Schema Proposal Round 4

Changes this iteration:

  • Changed the naming convention from PascalCase to snake_case
  • Added a reference tables for social media for the members table.

member
This table will hold the global user records for an Codidact Instance. A user should only have one email to login with, that would be stored here. I am leaving the password storage and hashing to the experts.

display_name (text 100)
bio (text)
email (text 255) UNQIUE
gravatar_hash (text)
location (text 100)
is_from_stack_exchange (boolean default FALSE)
stack_exchange_id (bigint)
stack_exchange_validated (date)
stack_exchange_last_imported (date)
is_email_verified (boolean default FALSE)
is_suspended (boolean default FALSE)
suspension_end_date (date)

community
Table for each of the individual sites inside of a Codidact installation

name (text 40) UNQIUE
tagline (text 100) UNQIUE
url (text 255) UNQIUE
help_text (text)
faq (text)
status (enum)

trust_level
This needs to be specific to a site for when we get different language sites and it needs to be localized.

name (text 100) UNQIUE
explanation (text) UNQIUE

trust_level_community

community_id (bigserial)
is_same_as_instance (boolean default TRUE)
name (text 100) UNQIUE
explanation (text) UNQIUE

member_community

A user may want to join one site and not another, and having a join table between users and sites allows a user to be suspended or gain/lose privileges on a single site.
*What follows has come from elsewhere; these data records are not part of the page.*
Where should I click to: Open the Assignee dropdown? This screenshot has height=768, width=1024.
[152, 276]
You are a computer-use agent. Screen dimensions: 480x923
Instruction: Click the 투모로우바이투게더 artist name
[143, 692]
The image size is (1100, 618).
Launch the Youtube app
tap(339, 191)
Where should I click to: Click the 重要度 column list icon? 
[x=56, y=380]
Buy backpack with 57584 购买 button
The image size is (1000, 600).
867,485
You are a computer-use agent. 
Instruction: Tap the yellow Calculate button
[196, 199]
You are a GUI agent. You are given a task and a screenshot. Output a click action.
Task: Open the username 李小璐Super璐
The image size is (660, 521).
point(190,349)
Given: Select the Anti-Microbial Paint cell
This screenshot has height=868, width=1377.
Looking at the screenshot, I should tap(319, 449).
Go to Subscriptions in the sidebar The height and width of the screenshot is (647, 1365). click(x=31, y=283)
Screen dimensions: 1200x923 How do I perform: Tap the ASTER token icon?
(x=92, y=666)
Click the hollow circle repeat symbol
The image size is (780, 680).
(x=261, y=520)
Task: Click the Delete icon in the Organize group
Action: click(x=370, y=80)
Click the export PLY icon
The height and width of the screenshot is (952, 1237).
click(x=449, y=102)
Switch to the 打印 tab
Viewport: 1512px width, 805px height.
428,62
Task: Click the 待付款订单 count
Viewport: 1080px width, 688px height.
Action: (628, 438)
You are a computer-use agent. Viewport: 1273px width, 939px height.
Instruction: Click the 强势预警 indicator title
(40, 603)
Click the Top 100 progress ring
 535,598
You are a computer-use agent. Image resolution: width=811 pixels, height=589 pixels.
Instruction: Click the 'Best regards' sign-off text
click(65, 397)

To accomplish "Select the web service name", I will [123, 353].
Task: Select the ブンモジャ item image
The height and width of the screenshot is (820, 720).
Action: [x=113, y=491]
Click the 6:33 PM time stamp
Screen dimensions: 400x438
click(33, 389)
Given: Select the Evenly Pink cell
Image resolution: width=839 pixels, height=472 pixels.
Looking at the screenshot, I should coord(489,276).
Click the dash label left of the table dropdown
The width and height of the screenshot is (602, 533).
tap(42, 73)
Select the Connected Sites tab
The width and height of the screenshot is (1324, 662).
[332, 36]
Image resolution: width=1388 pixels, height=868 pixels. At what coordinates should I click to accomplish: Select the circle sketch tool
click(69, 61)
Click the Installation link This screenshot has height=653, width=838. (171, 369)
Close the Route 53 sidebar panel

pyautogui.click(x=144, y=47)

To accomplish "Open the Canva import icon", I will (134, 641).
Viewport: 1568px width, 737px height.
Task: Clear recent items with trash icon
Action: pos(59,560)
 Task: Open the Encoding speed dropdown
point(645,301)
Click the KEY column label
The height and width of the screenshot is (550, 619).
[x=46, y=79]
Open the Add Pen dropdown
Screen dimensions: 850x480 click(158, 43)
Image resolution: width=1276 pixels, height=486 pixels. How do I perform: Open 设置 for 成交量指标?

I listed the privilege booleans in the order of lowest to highest, the privileges after is_moderator aren’t listed because we probably are going to take any of moderator’s lower privileges away without demodding them.

member_id (bigserial)
community_id (bigserial)
display_name (text 100)
bio (text)
email (text 255) UNQIUE
gravatar_hash (text)
location (text 100)
is_from_stack_exchange (boolean default FALSE)
stack_exchange_id (bigint)
is_same_as_instance (boolean default TRUE)
stack_exchange_validated (date)
stack_exchange_last_imported (date)
is_suspended (boolean default FALSE)
suspension_end_date (date)
trust_level_community_id (bigserial)
is_moderator (boolean default FALSE)
is_deleted (boolean default FALSE)
UNIQUE CONSTRAINT (member_id, community_id)

social_media
The types of social media that the member can display in his profile

name (text 100)

member_social_media
The social media that the member would like to display in his profile per community

social_media_id (bigserial)
member_id (bigserial)
community_id (bigserial NULL)
url (text)
UNIQUE CONSTRAINT (community_id,member_id,social_media_id)

privilege
Table for privileges

name (text 100)
description (text)

member_community_privilege
For recording which members have which privilege in a community. If a member has a privilege suspended, then that is also recorded here, and a nightly task will auto undo the suspension once the privelege_suspension_end_date has passed.

community_id (bigserial)
member_id (bigserial)
privilege_id (bigserial)
is_suspended (boolean default FALSE)
privilege_suspension_start_date (date)
privelege_suspension_end_date (date)
UNIQUE CONSTRAINT (community_id,member_id, privilege_id)

post_type
Records the type of post, question/answer/blog etc

name (text 100)
description (text)

post
I thought about splitting into a answers table and and questions_table but doing it in the same table lets comments have a post_id instead of a questions_id and a answers_id. Meta posts are denoted by the is_meta column. Type of post is determined by the post_type_id

member_id (bigserial)
community_id (bigserial)
title (text 255 default NULL)
body (text)
upvotes (bigint)
downvotes (bigint)
net_votes (bigint)
score (decimal)
is_accepted (boolean default FALSE)
post_type_id (bigserial)
is_closed (boolean default FALSE)
is_protected (boolean default FALSE)
parent_id (bigserial FK to post default NULL)
is_meta (boolean default FALSE)
is_deleted (boolean default FALSE)
UNIQUE CONSTRAINT (community_id, title)

comment
Table for the comments on posts, both questions and answers.

member_id (bigserial)
post_id (bigserial)
parent_comment_id (bigserial FK to comment default NULL)
body (text)
upvotes (bigint default 0)
downvotes (bigint) default 0)
net_votes (bigint) default 0
score (decimal default 0)
is_deleted (boolean Default FALSE)
deleted_at (date)

comment_votes

comment_id (bigserial)
member_id (bigserial)
vote_types_id (bigserial)
UNIQUE CONSTRAINT (comment_id, member_id)

tag
Table for all of the tags

community_id (bigserial)
name (text 100)
description (text)
tag_wiki (text default NULL)
is_active (boolean default TRUE)
tag_synonym_id (bigserial FK to tag default NULL)
usages (bigint)
UNIQUE CONSTRAINT (community_id, name)

post_tag

post_id (bigserial)
tag_id (bigserial)
UNIQUE CONSTRAINT (post_id, tag_id)

vote_type
Table for the vote types, upvote/downvote.

name (text) UNIQUE

post_vote
The reason for this table is so that votes by spammers/serial voters can be undone.

post_id (bigserial)
vote_type_id (bigserial)
member_id (bigserial)
UNIQUE CONSTRAINT (post_id, member_id)

1 Like

While writing this up I noticed something missing.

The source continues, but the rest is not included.